Re: [ClusterLabs] Disabled resources after parallel removing of group

2024-05-22 Thread Miroslav Lisik

Hi,
see comments inline.

On 5/17/24 17:46, Александр Руденко wrote:

Miroslav, thank you!

It helps me understand that it's not a configuration issue.

BTW, is it okay to create new resources in parallel?


Same as with parallel 'remove' operations it is not safe to do parallel
'create' operations, although it may work in some cases.

The 'pcs resource create' updates CIB by using CIB diffs and cibadmin's
'--patch' option, which is different from 'pcs resource remove', where
combination of '--replace' and '--delete' is used.

There is still risk that cib patch will not apply or something will
break due to parallel actions.

Do not use pcs command in parallel on live cluster, rather modify cib
file using pcs '-f' option and then push cib configuration to a cluster:
pcs cluster cib-push 
OR
pcs cluster cib-ppush  diff-against=

The difference in this two commands is in a method how cib update is
applied. The first command uses cibadmin's '--replace' option and the
second uses '--patch' option.


On timeline it looks like:

pcs resource create resA1  --group groupA
pcs resource create resB1  --group groupB
resA1 Started
pcs resource create resA2  --group groupA
res B1 Started
pcs resource create resB2  --group groupB
res A2 Started
res B2 Started

For now, it works okay)

In our case, cluster events like 'create' and 'remove' are generated by 
users, and for now we don't have any queue for operations. But now, I 
realized that we need a queue for 'remove' operations. Maybe we need a 
queue for 'create' operations to?


Yes, it is better to prevent users from doing modify operations at the
same time.



пт, 17 мая 2024 г. в 17:49, Miroslav Lisik >:


Hi Aleksandr!

It is not safe to use `pcs resource remove` command in parallel because
you run into the same issues as you already described. Processes run by
remove command are not synchronized.

** LISTED ENTRIES **
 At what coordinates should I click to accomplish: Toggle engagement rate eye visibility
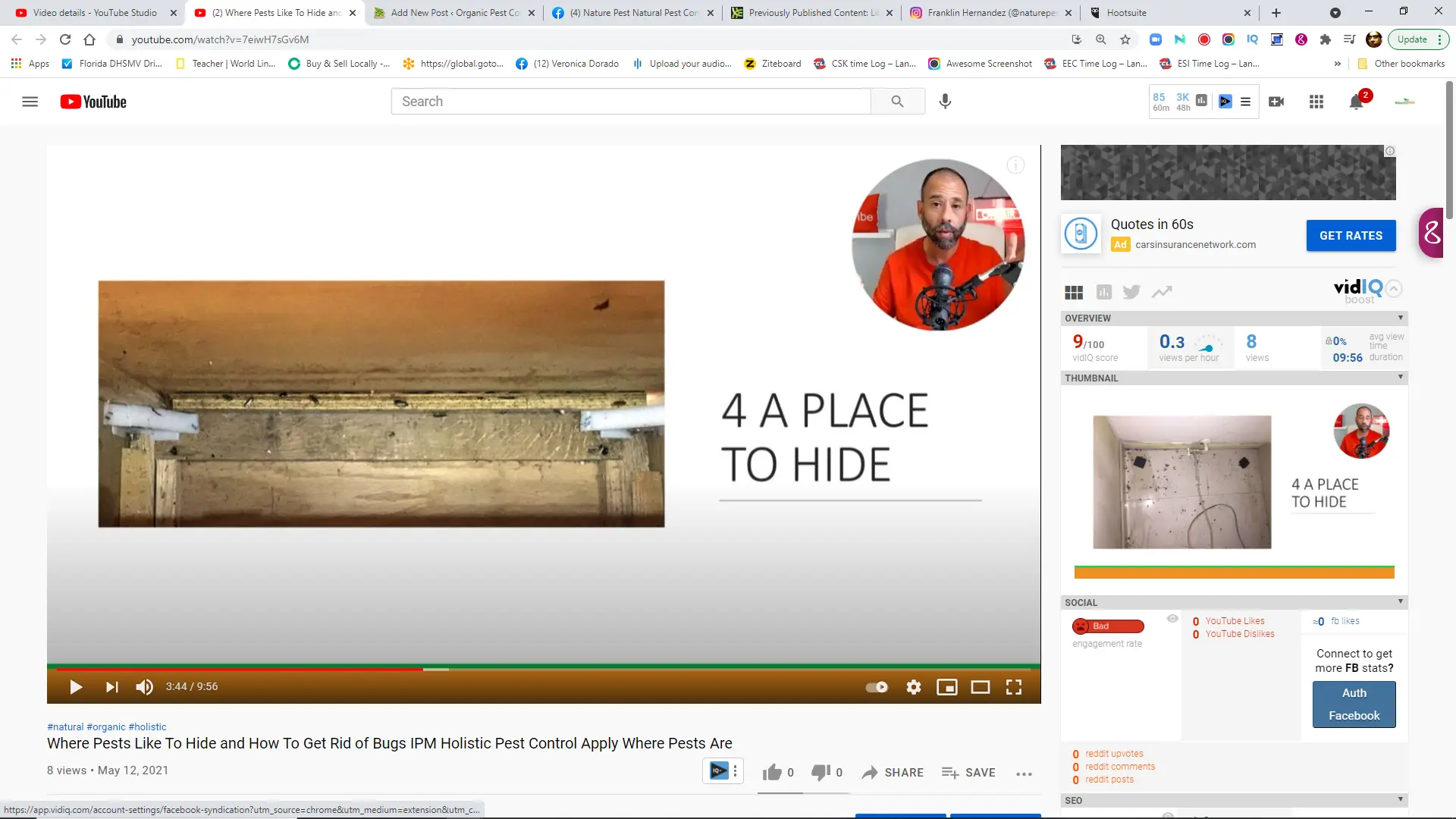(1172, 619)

--

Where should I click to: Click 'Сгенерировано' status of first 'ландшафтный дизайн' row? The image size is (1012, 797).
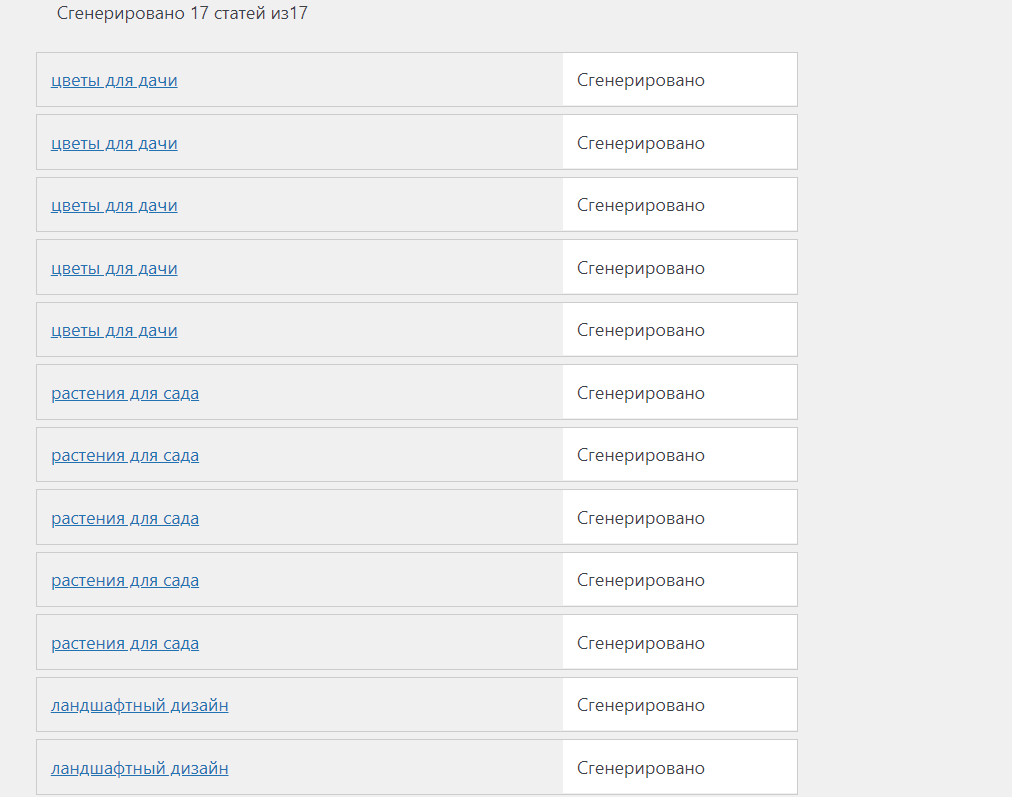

** WHAT THIS TASK INVOLVES **
Extend the mailing-list thread about running pcs commands in parallel, picking up right after its final sentence.

** RESPONSE **
Unfortunately, remove command does not support more than one resource
yet.

If you really need to remove resources at once you can use this method:
1. get the current cib configuration:
pcs cluster cib > original.xml

2. create a new copy of the file:
cp original.xml new.xml

3. disable all to be removed resources using -f option and new
configuration file:
pcs -f new.xml resource disable ...

4. remove resources using -f option and new configuration file:
pcs -f new.xml resource remove 
...

5. push new cib configuration to the cluster
pcs cluster cib-push new.xml diff-against=original.xml


On 5/17/24 13:47, Александр Руденко wrote:
 > Hi!
 >
 > I am new in the pacemaker world, and I, unfortunately, have problems
 > with simple actions like group removal. Please, help me
understand when
 > I'm wrong.
 >
 > For simplicity I will use standard resources like IPaddr2 (but we
have
 > this problem on any type of our custom resources).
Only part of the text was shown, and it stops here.